Mnist数据集为例
一、直接在整个数据集上训练
数据下载和预处理
trans_mnist = transforms.Compose([transforms.ToTensor(), transforms.Normalize([0.5], [0.5])])
dataset_train = torchvision.datasets.MNIST('../data/mnist/', train=True, download=True, transform=trans_mnist)
dataset_test = torchvision.datasets.MNIST('../data/mnist/', train=False, download=True, transform=trans_mnist)
然后即可放入Dataloader中,
trainDataLoader = torch.utils.data.DataLoader(dataset=trainData, batch_size=batch_size, shuffle=True) # 批量读取并打乱
testDataLoader = torch.utils.data.DataLoader(dataset=testData, batch_size=batch_size)
训练时迭代读取数据
for epoch in range(1, epochs + 1):
processBar = tqdm(trainDataLoader, unit='step')
model.train(True)
train_loss, train_correct = 0, 0
for step, (train_imgs, labels) in enumerate(processBar):
if torch.cuda.is_available(): # GPU可用
train_imgs = train_imgs.cuda()
labels = labels.cuda()
model.zero_grad() # 梯度清零
outputs = model(train_imgs) # 输入训练集
loss = criterion(outputs, labels) # 计算损失函数
predictions = torch.argmax(outputs, dim=1) # 得到预测值
correct = torch.sum(predictions == labels)
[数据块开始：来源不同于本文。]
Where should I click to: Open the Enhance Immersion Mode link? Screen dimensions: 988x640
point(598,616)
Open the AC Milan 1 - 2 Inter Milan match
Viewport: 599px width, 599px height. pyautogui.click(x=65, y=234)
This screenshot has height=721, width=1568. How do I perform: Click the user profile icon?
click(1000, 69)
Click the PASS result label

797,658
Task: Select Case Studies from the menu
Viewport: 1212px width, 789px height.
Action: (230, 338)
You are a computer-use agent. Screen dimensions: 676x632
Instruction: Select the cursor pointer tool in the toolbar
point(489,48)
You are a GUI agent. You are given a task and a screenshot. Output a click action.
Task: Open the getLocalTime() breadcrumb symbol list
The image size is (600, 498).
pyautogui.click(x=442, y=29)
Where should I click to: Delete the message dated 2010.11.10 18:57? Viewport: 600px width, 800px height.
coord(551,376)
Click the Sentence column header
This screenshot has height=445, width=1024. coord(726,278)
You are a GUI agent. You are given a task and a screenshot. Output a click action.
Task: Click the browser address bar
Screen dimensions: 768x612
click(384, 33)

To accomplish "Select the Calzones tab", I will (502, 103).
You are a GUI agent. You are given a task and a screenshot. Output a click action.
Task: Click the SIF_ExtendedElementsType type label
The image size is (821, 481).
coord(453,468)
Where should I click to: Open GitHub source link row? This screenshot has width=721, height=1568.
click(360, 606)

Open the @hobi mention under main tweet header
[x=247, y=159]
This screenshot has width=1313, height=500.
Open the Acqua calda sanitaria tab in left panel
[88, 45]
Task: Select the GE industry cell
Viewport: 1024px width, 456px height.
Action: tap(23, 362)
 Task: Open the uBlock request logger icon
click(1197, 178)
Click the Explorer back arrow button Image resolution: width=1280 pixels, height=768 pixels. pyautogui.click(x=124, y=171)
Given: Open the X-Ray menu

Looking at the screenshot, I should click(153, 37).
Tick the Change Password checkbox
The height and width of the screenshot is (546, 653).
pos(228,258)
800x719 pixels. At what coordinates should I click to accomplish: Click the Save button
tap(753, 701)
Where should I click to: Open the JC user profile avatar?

accuracy = correct / labels.shape[0] # 计算这一批次的正确率
loss.backward() # 反向传播
optimizer.step() # 更新优化器参数
processBar.set_description("[%d/%d] Loss: %.4f, Acc: %.4f" % # 可视化训练进度条设置
(epoch, epochs, loss.item(), accuracy.item()))
二、取数据集上部分数据训练
以数据集索引提取训练数据
取其中序号为data_idx的数据
dataset_train[data_idx][0] #取图像数据(image)
dataset_train[data_idx][1] #取对应的标签(label)
于是,采样一些数据作为训练集可使用如下代码
sample_index = [i for i in range(500)] #假设取前500个训练数据
X_train = []
y_train = []
for i in sample_index:
X = dataset_train[i][0]
X_train.append(X)
y = dataset_train[i][1]
y_train.append(y)
sampled_train_data = [(X, y) for X, y in zip(X_train, y_train)] #包装为数据对
trainDataLoader = torch.utils.data.DataLoader(sampled_train_data, batch_size=16, shuffle=True)
将trainDataloader带入训练过程中即可。